Mi deseo es que no tengamos deudas; algunas veces hay que meterse en deudas pero son necesarias algunas veces, pero mientras más pronto uno salga de ellas mucho mejor. Ya Dios nos ha dado este lugar hace años, nos dio el otro lugar aquel lado y nos dio otro lugar más, y lo que yo veo es que pronto viene una Adopción en donde por miles las personas van a estar buscando el Alimento Espiritual. Cuando llegue esa Adopción ustedes verán que hasta muy pequeño será todo el terreno que tenemos.

Así que Dios nos ha provisto estos lugares en el tiempo en que se podían obtener, uno no puede dejar pasar el tiempo, cuando hay la oportunidad, hay que agarrar esa oportunidad, porque si uno no la agarra después va a estar diciendo uno: “¡Oye! hubo una oportunidad y yo no la agarré y ahora no la hay.” Eso le ha pasado ha muchas personas porque no han tenido visión; nada más de lo que están viendo, pero no han mirado hacia el futuro para ver lo que Dios tenía para hacer. Y cuando compramos estos lugares estamos pensando en lo que Dios ha de hacer.

Así que podemos todos ver que hay un propósito en todo esto. Esperamos pronto que Dios adopte aunque sea Uno, con ese Dios cumplirá todo lo que está en la Visión de la Carpa; y con la Adopción de Uno vendrá la Adopción de todos los demás.

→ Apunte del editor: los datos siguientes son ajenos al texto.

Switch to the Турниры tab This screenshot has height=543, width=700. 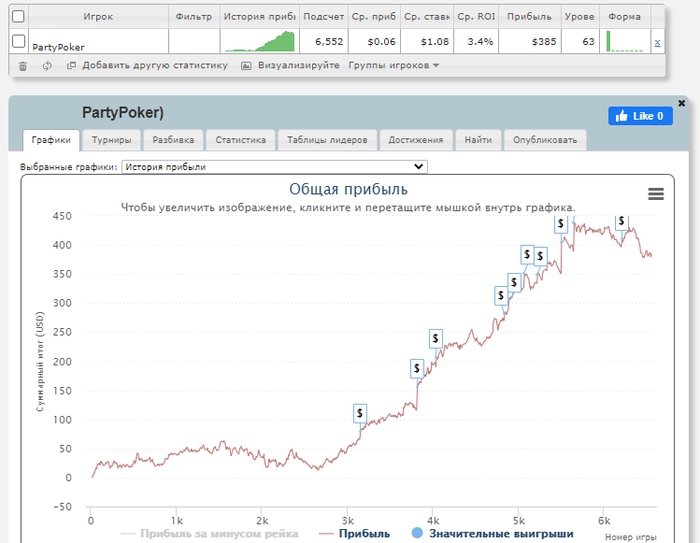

Si ustedes supieran todo lo que hay en la Adopción, pero algún día yo les explicaré con más calma. Todo está sellado ahí. De la Adopción depende nuestra transformación, el Rapto y todas las demás cosas.

Bueno, vamos a dejar eso quietecito ahí, y ya en la tarde es que podremos hablar sobre: “PREPARADOS PARA ENTRAR A LA TIERRA PROMETIDA.”

Que Dios les bendiga y les guarde. Y con nosotros Félix Caro para continuar.

“LA HORA CERO EN EL PROGRAMA DIVINO.”